Awareness was created especially through social media marketing, as scores of posters and tweets and posts were shared with the help of her huge following, advocates, and supporters. It was a challenging feat, but over 300 people came out to donate blood and check their genotypes.
‘The blood will be going to sickle cell patients who usually need blood transfusions,’ Samira said.
One thing Samira says keeps her going are the messages and calls she receives from people who have heard her create awareness about sickle cell on radios or online and call to seek help, moral support or counselling.
‘Alhamdulillah we’ve been able to make a lot of impact and people are able to benefit from our services,’ she said.
‘Thanks to social media marketing we have a way of reaching out to people who are far away, and if they don’t have access to social media they know one person who does,’ Samira added.
‘People hear about it and automatically become advocates without even knowing it. They want to spread the message of awareness,’ she further stated.
Without social media marketing, Samira believes it would have taken thrice as much dedication to get her message across.
Samira is not just a social media advocate, she’s a real life warrior who is changing the lives of those around her.
‘I am AA but if you look at all my medical records the first thing they write about me is sickle cell anaemia patient. It is my identity.

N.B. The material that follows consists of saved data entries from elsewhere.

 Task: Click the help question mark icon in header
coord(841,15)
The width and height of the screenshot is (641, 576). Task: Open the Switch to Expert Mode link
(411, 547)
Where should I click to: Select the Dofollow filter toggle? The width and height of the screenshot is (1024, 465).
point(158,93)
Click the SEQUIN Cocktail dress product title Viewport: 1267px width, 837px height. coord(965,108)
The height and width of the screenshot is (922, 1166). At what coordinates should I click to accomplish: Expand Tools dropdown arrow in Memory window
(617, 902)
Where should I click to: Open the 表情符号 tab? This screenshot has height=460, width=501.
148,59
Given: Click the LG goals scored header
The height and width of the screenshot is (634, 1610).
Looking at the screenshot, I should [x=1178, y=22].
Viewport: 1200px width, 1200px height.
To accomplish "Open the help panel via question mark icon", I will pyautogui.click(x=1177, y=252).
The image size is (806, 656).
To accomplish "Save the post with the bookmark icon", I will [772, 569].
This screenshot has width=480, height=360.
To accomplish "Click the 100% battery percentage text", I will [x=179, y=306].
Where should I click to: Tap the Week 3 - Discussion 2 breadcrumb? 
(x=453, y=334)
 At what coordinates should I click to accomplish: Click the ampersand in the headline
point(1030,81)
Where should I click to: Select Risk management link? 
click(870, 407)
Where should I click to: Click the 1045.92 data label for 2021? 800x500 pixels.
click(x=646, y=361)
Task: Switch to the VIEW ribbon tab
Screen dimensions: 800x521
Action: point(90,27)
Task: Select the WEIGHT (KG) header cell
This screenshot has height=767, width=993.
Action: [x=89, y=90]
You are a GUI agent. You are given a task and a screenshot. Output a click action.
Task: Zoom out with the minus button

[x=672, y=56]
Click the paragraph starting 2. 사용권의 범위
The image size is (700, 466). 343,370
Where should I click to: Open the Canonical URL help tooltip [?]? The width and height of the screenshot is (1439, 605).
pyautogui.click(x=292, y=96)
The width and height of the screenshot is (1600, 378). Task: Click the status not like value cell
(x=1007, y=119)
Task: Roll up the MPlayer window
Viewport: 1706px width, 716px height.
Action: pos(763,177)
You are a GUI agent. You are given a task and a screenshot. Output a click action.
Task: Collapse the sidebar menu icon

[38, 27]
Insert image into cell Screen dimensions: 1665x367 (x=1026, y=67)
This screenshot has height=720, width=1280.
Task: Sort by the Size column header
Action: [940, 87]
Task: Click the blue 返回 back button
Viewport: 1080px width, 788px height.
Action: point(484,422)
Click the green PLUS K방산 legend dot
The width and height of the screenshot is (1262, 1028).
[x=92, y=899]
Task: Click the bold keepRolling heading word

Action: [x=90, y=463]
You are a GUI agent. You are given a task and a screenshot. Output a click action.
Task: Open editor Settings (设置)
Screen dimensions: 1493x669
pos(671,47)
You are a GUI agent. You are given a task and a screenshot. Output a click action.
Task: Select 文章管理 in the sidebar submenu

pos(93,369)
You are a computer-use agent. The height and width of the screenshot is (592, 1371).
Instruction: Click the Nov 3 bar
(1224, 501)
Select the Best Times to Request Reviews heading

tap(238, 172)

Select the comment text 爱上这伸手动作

In a way I’m glad because I am everything I am because of it. Without that level of pain and suffering I would not really be able to help anyone,’ she said.
Her foundation continues to aid sickle cell patients and call for the end of sickle cell anaemia by simply knowing your genotype and making the right marital decisions for the sake of your children. Samira Haruna Sanusi is just getting started on her journey.